Macy's store in Manhattan
Macy’s sales have plunged as the retailer struggles to keep pace with online competition / Image source: Adobe
  • $5.8 billion buyout offer received
  • Values department store at $21 a share
  • Macy’s sales down 7% in Q3

Shares in Macy’s (M:NYSE) surged 20% higher to $21 on Wall Street on Monday as investors digested reports stating the department store operator has received a $5.8 billion (£4.6 billion) takeover offer from two existing investors which could take the storied US retailer off the stock market.

Rival department stores Nordstrom (JWN:NYSE) and Kohl’s (KSS:NYSE) were boosted by reports of the potential take-private deal for the owner of Bloomingdale’s and Macy’s, with shares in both names rising around 7% to $17.5 and $26.4 respectively.

Founded 165 years ago and famed for hosting New York City’s Thanksgiving Day parade, Macy’s sales have plunged over the past year with the retailer struggling to keep pace with online competitors.

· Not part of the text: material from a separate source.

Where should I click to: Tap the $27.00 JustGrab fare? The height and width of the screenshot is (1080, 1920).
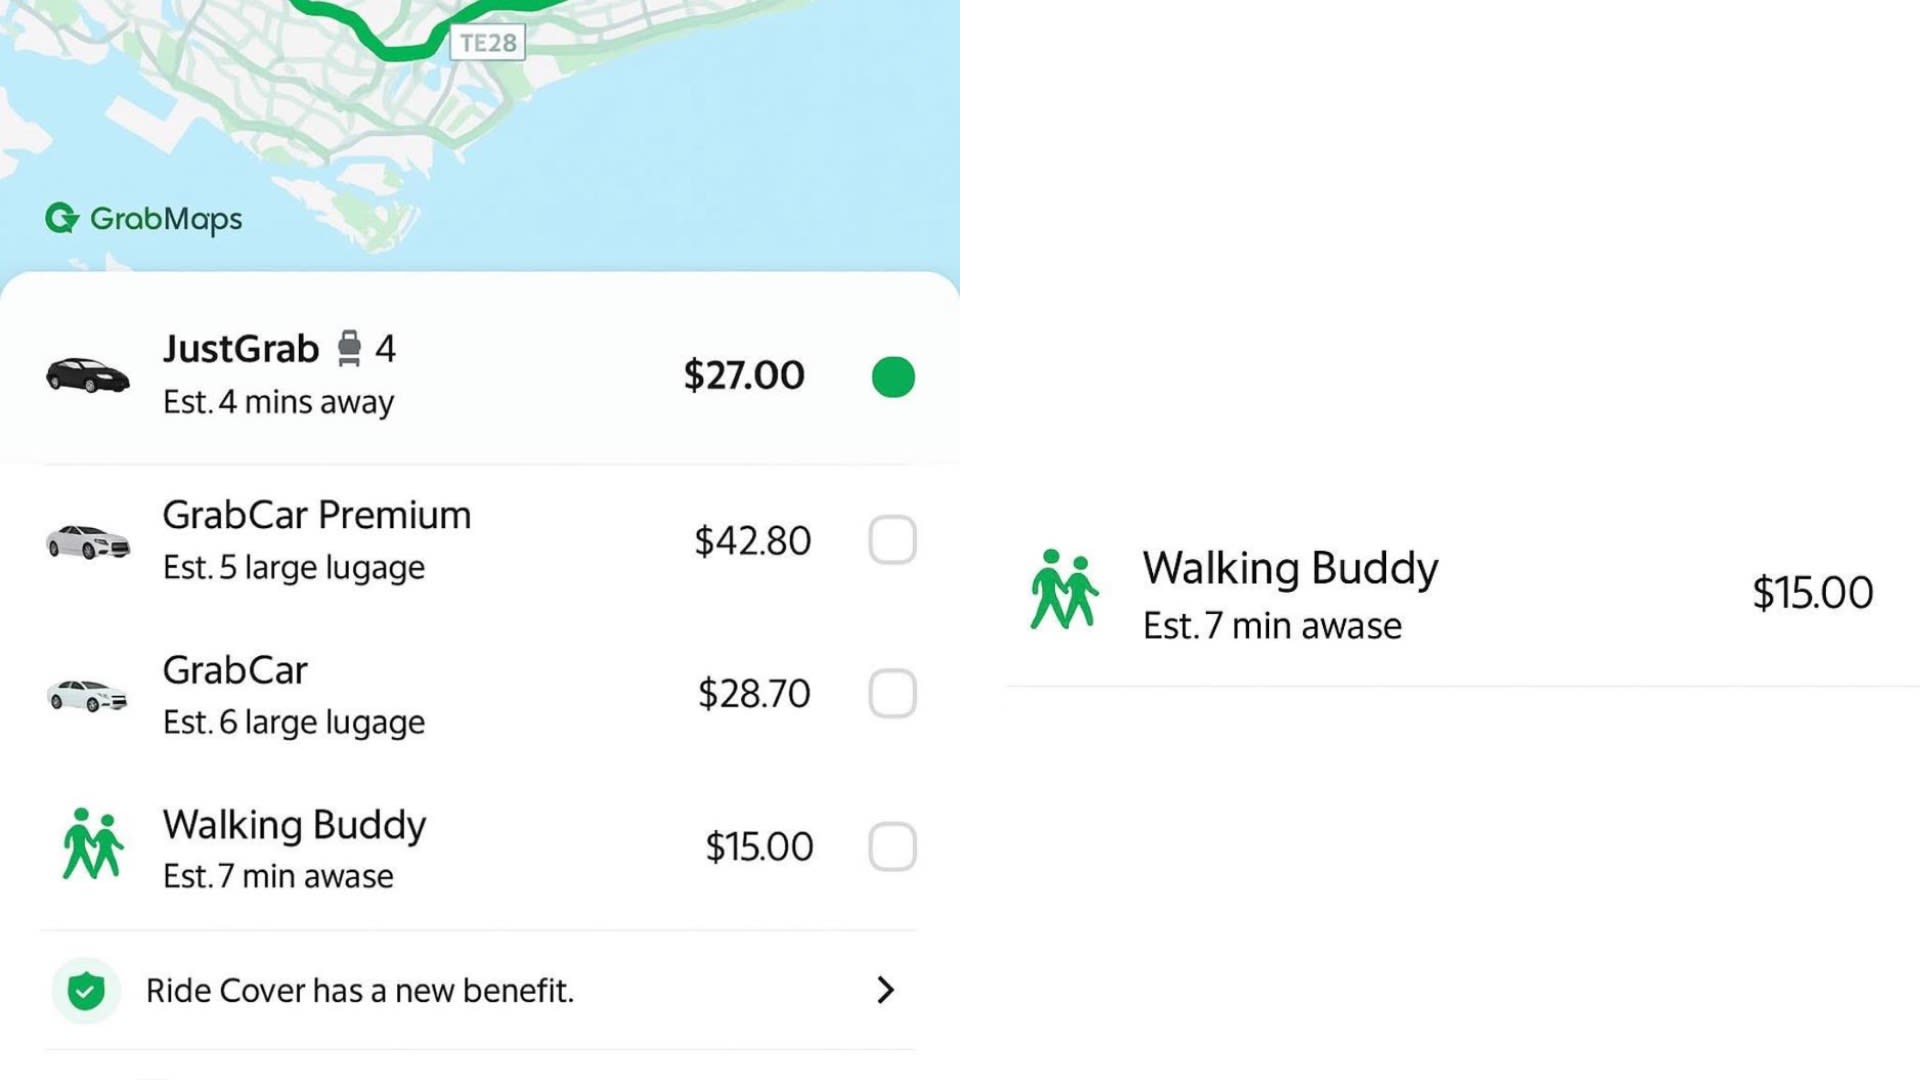[743, 375]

The retailer has also suffered as brands elect to cut out departments stores and sell their wares direct-to-consumer instead.

COMPELLING PROPERTY PLAY?

As first reported by The Wall Street Journal, real estate investment focused-Arkhouse Management and global asset manager Brigade Capital have offered to buy Macy’s for $5.8 billion.

Analysts believe the buyout group is most likely interested in Macy’s large property portfolio which has previously attracted attention from activists and potential buyers.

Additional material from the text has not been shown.